La condotta di partecipazione deve, quindi, esplicarsi in un contributo apprezzabile sotto il profilo della rilevanza causale all’esistenza o al rafforzamento dell’associazione. Da qui la necessità, per la punibilità dell’agente a titolo di partecipazione, della verifica dimostrativa della proiezione fattuale dell’inserimento organico che deve manifestarsi mediante il compimento di atti di militanza associativa eziologicamente rilevanti per il perseguimento degli scopi dell’associazione.
Di conseguenza, l’accertamento probatorio ad opera del giudice dovrà focalizzarsi sulla verifica dimostrativa di un duplice aspetto: sul terreno soggettivo va riscontrata l’affectio societatis, ossia la consapevolezza e volontà del singolo di far parte stabilmente del gruppo criminoso con piena condivisione dei fini perseguiti e dei metodi utilizzati; sul piano oggettivo, non potendosi ritenere sufficiente la mera messa a disposizione in astratto (dato che ciò, oltre a costituire un dato di notevole evanescenza sul piano dimostrativo, si porrebbe in insanabile contrasto con il fondamentale principio di materialità delle condotte punibili ai sensi dell’art. 25 Cost.), va riscontrato in concreto il “fattivo inserimento” nell’organizzazione criminale.

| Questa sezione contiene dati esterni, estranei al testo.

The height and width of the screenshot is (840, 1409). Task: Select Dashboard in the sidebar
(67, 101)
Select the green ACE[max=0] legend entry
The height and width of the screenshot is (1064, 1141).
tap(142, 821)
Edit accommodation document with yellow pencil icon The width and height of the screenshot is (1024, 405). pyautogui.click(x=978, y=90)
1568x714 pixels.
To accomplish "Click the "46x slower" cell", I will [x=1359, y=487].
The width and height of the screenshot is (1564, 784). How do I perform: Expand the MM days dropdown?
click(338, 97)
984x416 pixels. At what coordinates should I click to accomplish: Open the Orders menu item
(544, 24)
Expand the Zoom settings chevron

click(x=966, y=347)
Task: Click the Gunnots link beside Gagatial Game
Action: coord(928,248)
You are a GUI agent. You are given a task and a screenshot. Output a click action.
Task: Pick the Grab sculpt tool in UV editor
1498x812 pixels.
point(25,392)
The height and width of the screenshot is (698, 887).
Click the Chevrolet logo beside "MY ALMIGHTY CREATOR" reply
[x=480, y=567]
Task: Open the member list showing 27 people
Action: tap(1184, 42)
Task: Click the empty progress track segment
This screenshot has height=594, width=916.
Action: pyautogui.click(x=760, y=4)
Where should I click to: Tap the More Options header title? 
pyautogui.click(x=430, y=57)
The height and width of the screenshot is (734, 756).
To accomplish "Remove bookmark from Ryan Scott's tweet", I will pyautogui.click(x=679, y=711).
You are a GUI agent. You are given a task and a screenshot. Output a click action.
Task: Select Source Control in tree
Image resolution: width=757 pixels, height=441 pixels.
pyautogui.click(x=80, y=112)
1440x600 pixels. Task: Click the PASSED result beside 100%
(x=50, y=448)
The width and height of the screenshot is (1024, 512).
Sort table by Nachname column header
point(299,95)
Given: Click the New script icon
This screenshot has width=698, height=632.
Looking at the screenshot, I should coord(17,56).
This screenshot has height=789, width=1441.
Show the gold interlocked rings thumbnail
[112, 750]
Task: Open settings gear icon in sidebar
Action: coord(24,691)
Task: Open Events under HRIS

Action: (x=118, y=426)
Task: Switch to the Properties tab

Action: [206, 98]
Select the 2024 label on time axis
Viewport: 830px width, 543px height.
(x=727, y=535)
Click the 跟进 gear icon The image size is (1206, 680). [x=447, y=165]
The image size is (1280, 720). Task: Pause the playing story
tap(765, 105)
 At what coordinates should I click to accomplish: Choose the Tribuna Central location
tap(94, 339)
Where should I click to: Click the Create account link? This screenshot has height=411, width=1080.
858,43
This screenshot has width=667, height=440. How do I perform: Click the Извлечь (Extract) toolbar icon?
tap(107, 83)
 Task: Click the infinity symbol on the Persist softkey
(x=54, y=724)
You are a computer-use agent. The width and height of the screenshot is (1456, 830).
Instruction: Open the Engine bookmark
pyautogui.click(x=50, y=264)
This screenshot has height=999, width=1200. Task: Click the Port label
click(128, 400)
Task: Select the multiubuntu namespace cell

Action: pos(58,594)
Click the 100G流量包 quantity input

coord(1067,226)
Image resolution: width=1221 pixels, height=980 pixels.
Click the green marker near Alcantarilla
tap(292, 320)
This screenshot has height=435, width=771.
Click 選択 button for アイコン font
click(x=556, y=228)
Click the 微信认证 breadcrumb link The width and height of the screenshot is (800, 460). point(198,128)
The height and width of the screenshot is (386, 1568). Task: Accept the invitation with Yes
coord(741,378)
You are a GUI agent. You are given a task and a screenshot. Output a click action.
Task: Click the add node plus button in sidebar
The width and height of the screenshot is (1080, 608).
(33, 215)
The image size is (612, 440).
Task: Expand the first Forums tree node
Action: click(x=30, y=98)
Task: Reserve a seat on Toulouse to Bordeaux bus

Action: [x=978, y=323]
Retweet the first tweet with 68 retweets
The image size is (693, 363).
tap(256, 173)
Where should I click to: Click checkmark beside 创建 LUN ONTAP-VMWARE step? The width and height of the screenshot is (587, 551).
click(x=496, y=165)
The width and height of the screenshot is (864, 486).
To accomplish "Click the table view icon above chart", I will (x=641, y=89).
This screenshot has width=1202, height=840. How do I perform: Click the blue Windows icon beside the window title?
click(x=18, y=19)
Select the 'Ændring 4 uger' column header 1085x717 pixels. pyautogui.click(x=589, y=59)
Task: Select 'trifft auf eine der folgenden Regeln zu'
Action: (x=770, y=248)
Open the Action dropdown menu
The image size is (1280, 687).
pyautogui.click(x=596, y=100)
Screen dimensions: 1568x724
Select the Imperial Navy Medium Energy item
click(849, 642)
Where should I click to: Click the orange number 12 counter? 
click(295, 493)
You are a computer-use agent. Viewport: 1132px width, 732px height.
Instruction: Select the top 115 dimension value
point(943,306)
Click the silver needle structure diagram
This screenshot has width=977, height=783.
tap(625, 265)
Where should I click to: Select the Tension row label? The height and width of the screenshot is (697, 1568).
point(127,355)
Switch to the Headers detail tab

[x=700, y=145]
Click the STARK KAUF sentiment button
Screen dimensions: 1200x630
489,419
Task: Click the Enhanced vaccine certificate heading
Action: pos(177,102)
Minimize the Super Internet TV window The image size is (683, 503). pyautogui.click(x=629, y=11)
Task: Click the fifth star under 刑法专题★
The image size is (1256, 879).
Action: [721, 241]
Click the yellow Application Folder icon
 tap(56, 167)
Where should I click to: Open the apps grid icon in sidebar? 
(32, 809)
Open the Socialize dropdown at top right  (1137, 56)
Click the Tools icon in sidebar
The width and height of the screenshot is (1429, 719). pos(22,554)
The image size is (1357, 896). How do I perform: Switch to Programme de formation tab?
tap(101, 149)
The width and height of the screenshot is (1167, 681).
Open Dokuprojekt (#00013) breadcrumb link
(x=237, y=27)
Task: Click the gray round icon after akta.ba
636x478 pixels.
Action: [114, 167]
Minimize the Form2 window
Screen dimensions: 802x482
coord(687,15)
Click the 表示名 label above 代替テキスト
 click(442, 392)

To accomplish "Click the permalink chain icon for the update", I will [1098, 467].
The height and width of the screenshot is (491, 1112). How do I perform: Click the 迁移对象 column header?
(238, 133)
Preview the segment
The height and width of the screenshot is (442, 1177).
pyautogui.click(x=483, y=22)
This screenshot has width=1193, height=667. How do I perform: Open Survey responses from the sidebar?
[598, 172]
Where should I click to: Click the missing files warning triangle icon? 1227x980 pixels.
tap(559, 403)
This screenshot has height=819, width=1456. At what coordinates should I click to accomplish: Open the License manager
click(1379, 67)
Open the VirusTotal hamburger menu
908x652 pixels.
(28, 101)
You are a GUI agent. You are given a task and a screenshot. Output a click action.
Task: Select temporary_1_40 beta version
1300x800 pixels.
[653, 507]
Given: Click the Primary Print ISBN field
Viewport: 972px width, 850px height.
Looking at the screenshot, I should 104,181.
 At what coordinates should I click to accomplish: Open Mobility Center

In conclusione, la partecipazione non si esaurisce né in una manifestazione di volontà unilaterale né in una affermazione di status, non essendo sufficiente ai fini della punibilità ex art. 416 bis c.p. la mera messa a disposizione in astratto. La condotta di partecipazione ad associazione di stampo mafioso, al contrario, implica un’attivazione fattiva a favore della consorteria che attribuisca dinamicità, concretezza e riconoscibilità alla condotta. Assume, quindi, assoluta decisività ai fini della valutazione di “appartenenza” ad un gruppo criminale, la possibilità di attribuire al soggetto la realizzazione di un apporto concreto, in ogni caso riconoscibile, alla vita dell’associazione, tale da far ritenere avvenuto il requisito dell’inserimento attivo con carattere di stabilità e consapevolezza.
Avv. Guendalina Chiesi
[1] Cass. pen., Sez. Un., 12 luglio 2005, n. 33748.
[2] Cass. pen., Sez. Un., 27 maggio 2021, n. 36958.